Why are you rebranding?

Why are you rebranding

Brad VanAuken made this excellent observation about rebrands. “Identity systems are designed to encode and decode brand information to and from people’s brains,” he said. “If you change the system, the associations may be lost and will take a long time to rebuild.”

Always that dichotomy. People like what they know. And we live in a changing world. While brand managers often struggle with the timing and implementation of an identity change, I’m far more interested in the specific motivations behind why brands choose to change how they visually express who they are – because that’s where I believe things can really go askew.

An identity without affinity is just graphics.

If the motivation is wrong, then the rebranding will be wrong. By way of proof, a great article from Business Insider examines recent rebrands that have hit the wall at speed. Two clear principles emerge:

  • Be clear about who you are and stay true to that. The very essence of identity I would have thought but it’s amazing how many companies still think they can convince people they’re something they’re not by changing their brand identity. No amount of focus-grouping with the youth-set (or anyone else for that matter) is going to make your brand something it just isn’t.
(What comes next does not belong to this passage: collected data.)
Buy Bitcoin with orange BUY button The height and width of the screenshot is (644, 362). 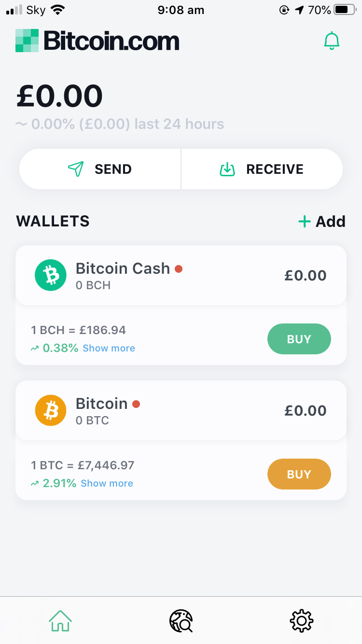point(299,474)
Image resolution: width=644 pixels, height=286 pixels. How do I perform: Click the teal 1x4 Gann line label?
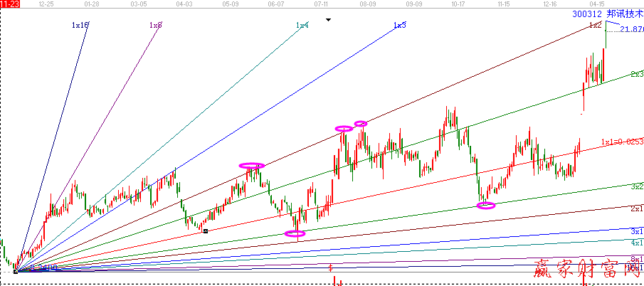pos(302,25)
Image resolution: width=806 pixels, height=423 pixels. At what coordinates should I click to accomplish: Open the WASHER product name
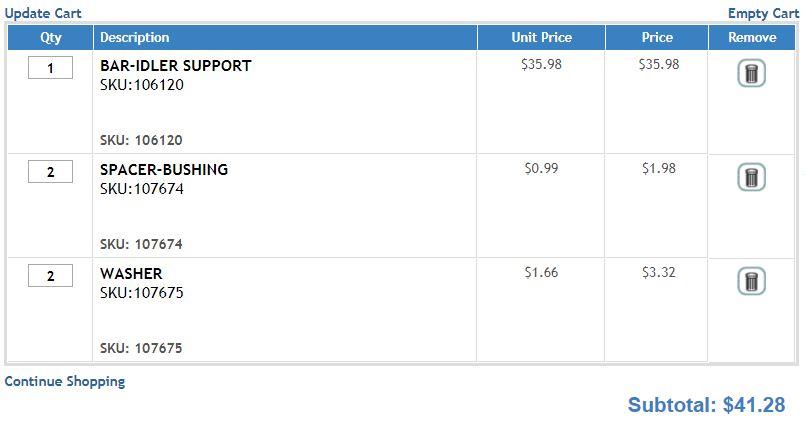131,273
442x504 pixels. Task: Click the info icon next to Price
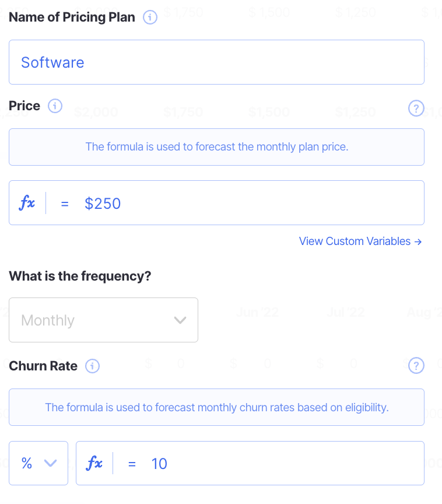click(x=55, y=106)
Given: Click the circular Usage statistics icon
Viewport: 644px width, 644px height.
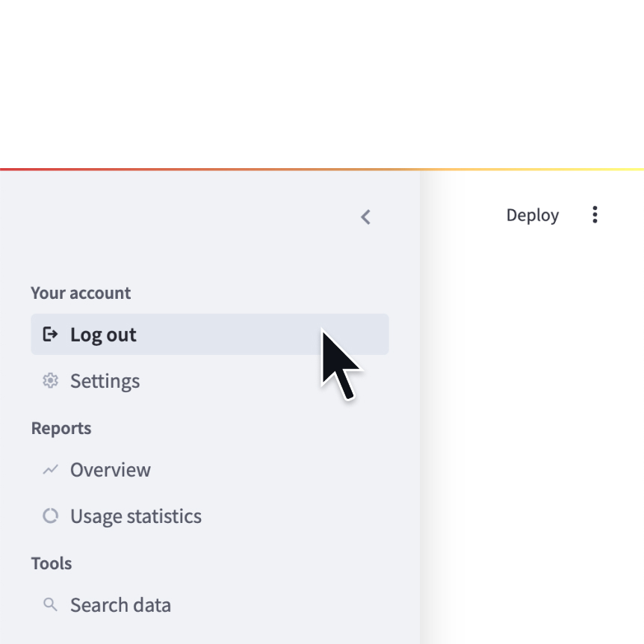Looking at the screenshot, I should 50,515.
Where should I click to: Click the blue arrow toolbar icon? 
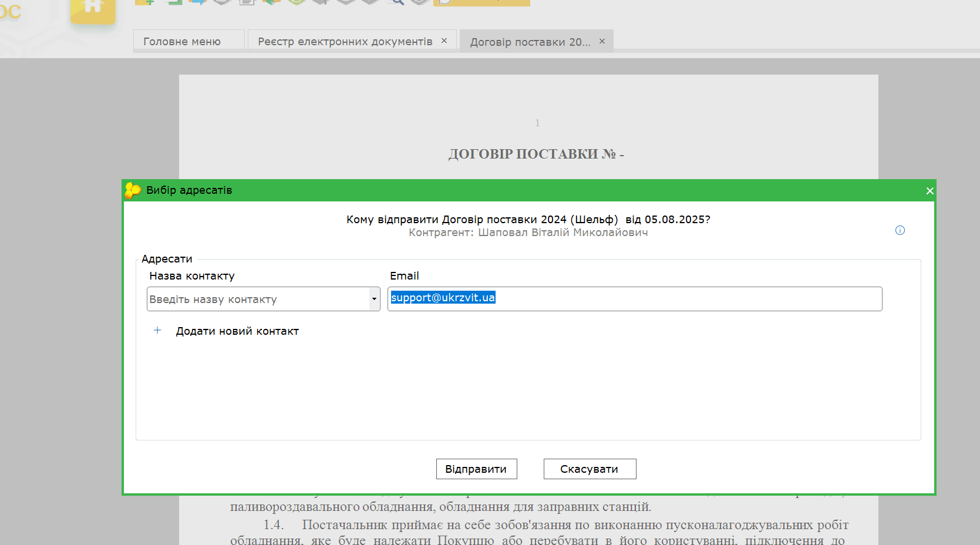pos(197,2)
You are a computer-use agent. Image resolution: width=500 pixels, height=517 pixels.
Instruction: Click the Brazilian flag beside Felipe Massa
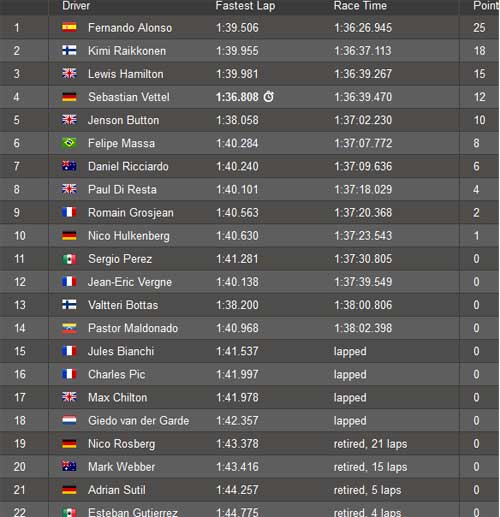(x=69, y=143)
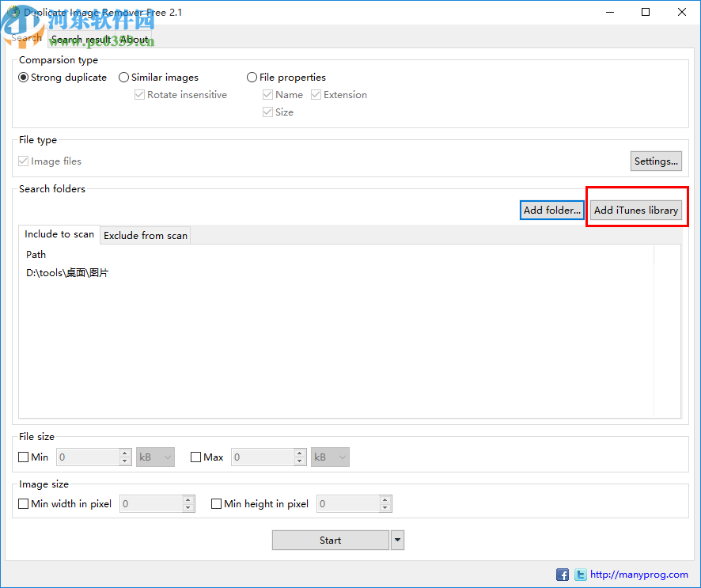
Task: Expand the dropdown arrow beside Start
Action: (397, 540)

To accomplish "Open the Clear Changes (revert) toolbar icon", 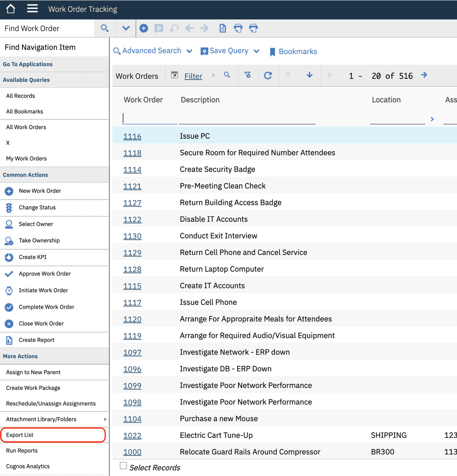I will click(x=174, y=28).
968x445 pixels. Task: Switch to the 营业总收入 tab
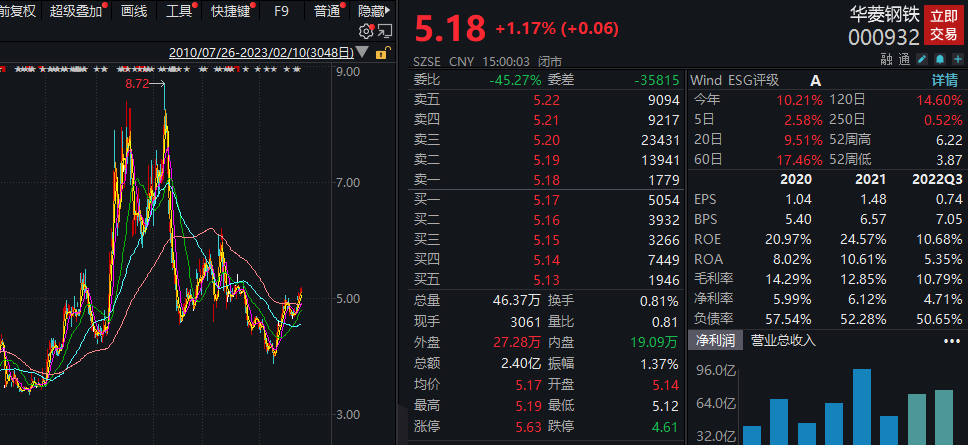[783, 340]
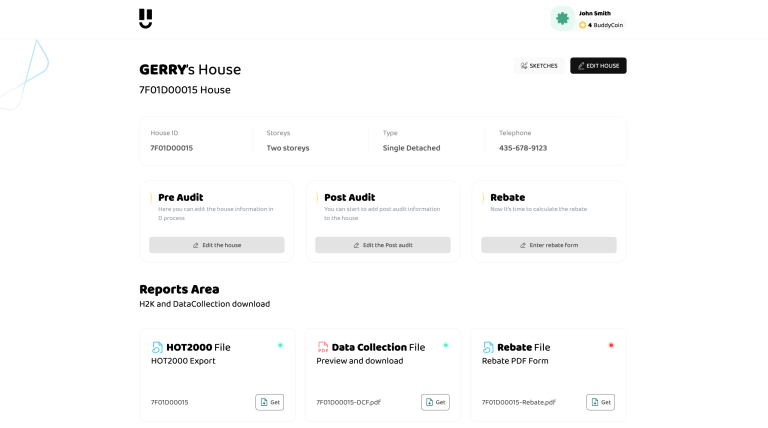Click Edit the Post audit button
This screenshot has width=768, height=428.
click(383, 245)
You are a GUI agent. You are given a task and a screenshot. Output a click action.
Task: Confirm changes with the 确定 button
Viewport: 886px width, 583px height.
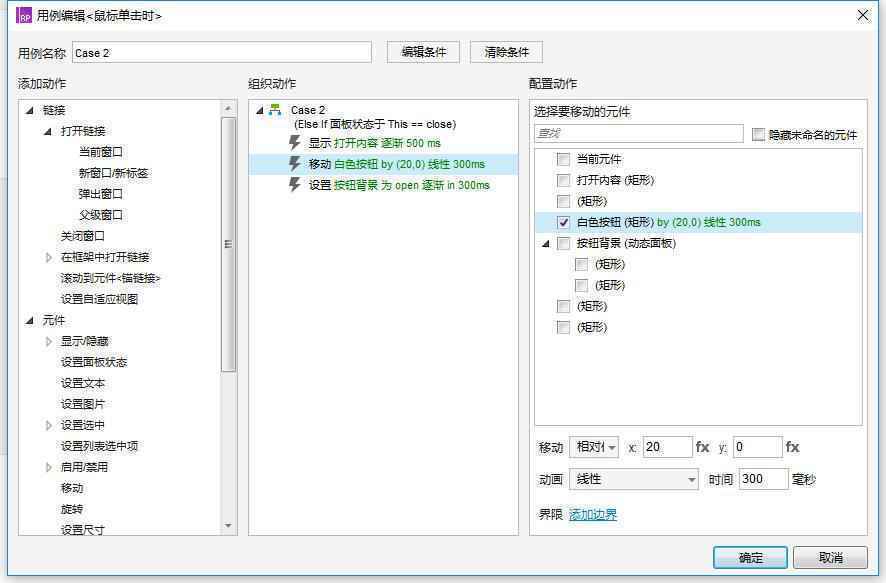[749, 558]
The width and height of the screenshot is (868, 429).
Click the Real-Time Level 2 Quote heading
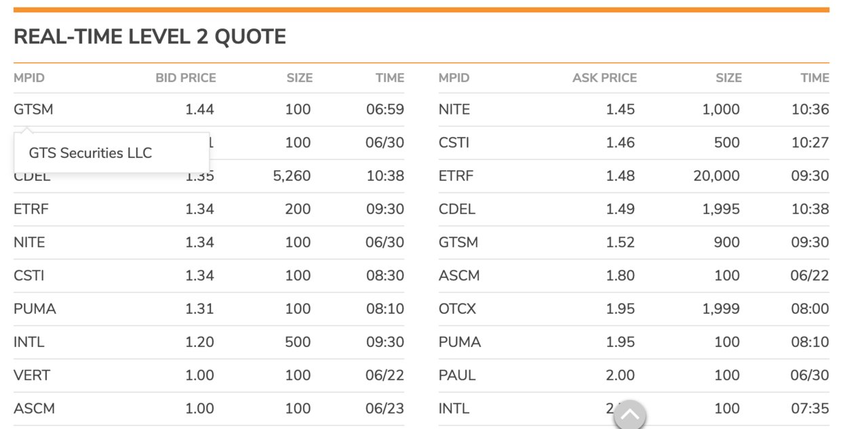point(150,37)
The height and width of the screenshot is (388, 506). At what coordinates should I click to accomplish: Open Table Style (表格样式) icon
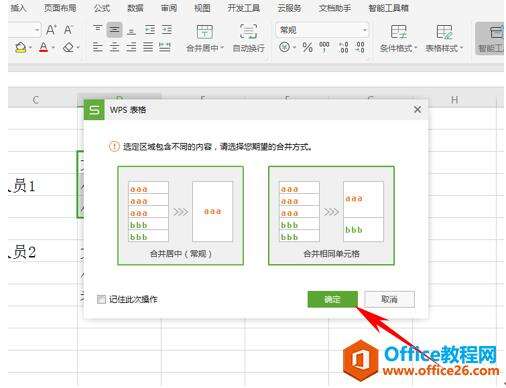click(444, 32)
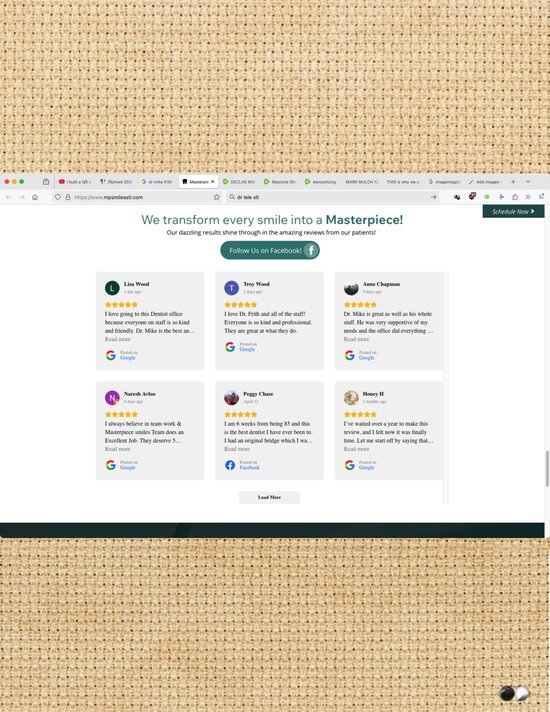Click the Facebook icon under Peggy Chase review
Viewport: 550px width, 712px height.
230,465
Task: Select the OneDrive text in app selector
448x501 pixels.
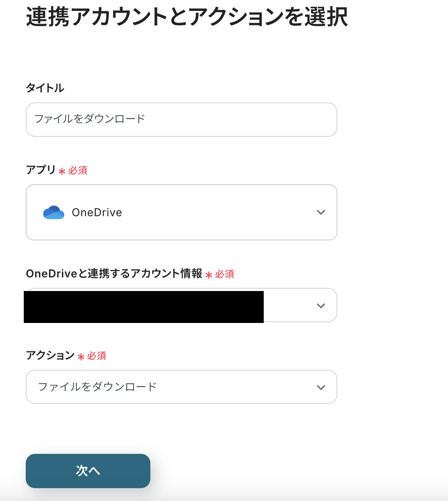Action: [97, 212]
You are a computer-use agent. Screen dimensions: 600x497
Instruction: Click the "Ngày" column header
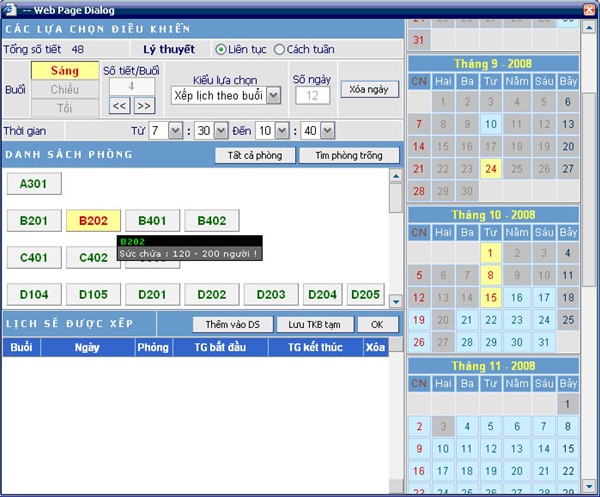pos(86,348)
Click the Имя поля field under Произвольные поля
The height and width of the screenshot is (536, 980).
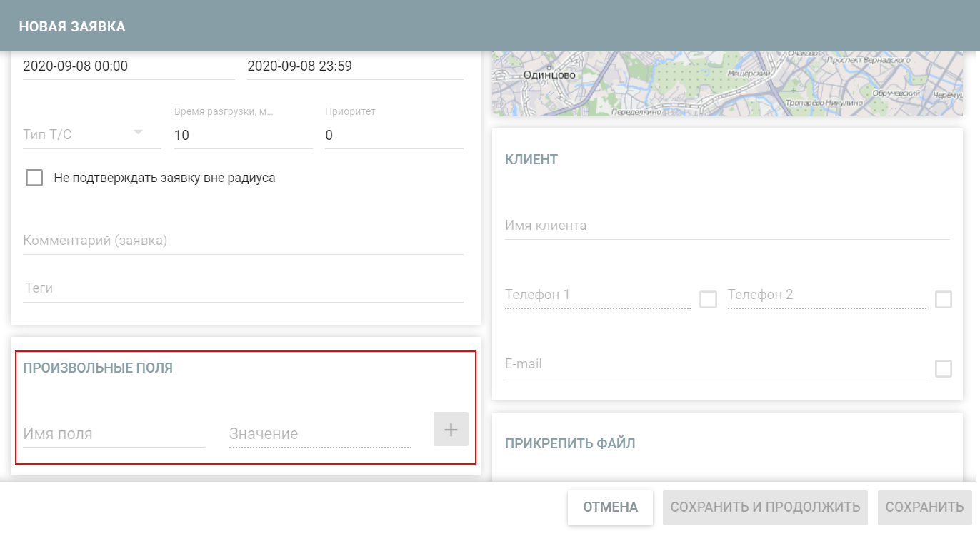[x=113, y=433]
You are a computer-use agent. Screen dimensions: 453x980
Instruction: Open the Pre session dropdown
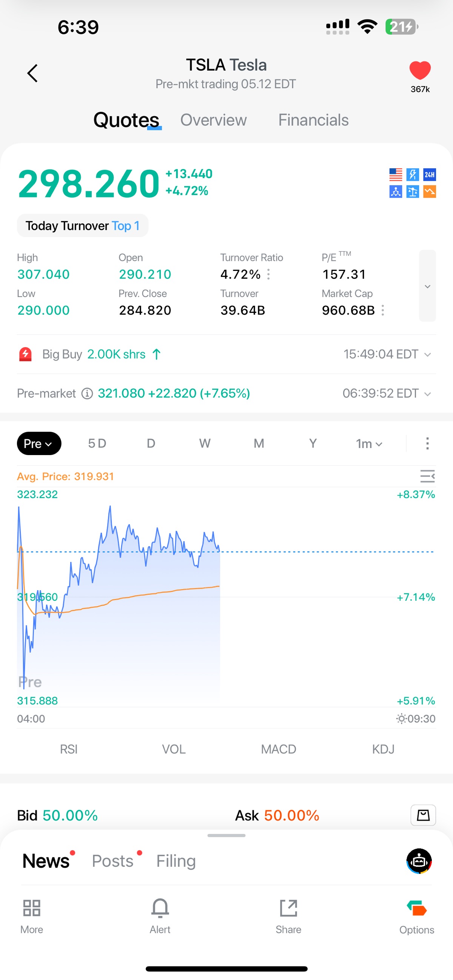pyautogui.click(x=39, y=443)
Same goes for changing the name to make it more street. If you’re not a street brand, you’ll just ring hollow.
  • Don’t cover up. An identity that seeks to hide the truth isn’t a rebrand, it’s a revisionist attempt to hoodwink investors and consumers. Might have worked before we were all connected and had digital memories. Doesn’t work anywhere near as well now.
  • Before you make any changes, think about the consumer. Change your branding only if it will make the identity more fascinating and relevant for them (not because the marketing team is bored or a competitor has changed so it’s time to follow suit).

10 reasons why you would change a brand identity

  1. To make it friendlier
  2. To make it cleaner
  3. To make it simpler
  4. To make it feel more modern and therefore relevant
  5. To better capture who you are (and what customers love you for)
  6. To signal who you are becoming (that customers will love you for being)
  7. To show your business has changed or is changing (in ways that customers will welcome)
  8. To be bolder (and therefore more visible), particularly in busy markets
  9. To highlight an aspect of your character that has been missed
  10. To correct a misconception that is holding you back or putting off the very people you are looking to attract.

Above all – what consumers see must align with how they feel or how you want them to feel not just with what the marketing team or the agency or the senior leadership wants to express. An identity without affinity is just graphics.

Before you sign off your next identity change, please ask one question: “How does this changed our buyers’ understanding of our brand for the better?” If you don’t know, neither will they.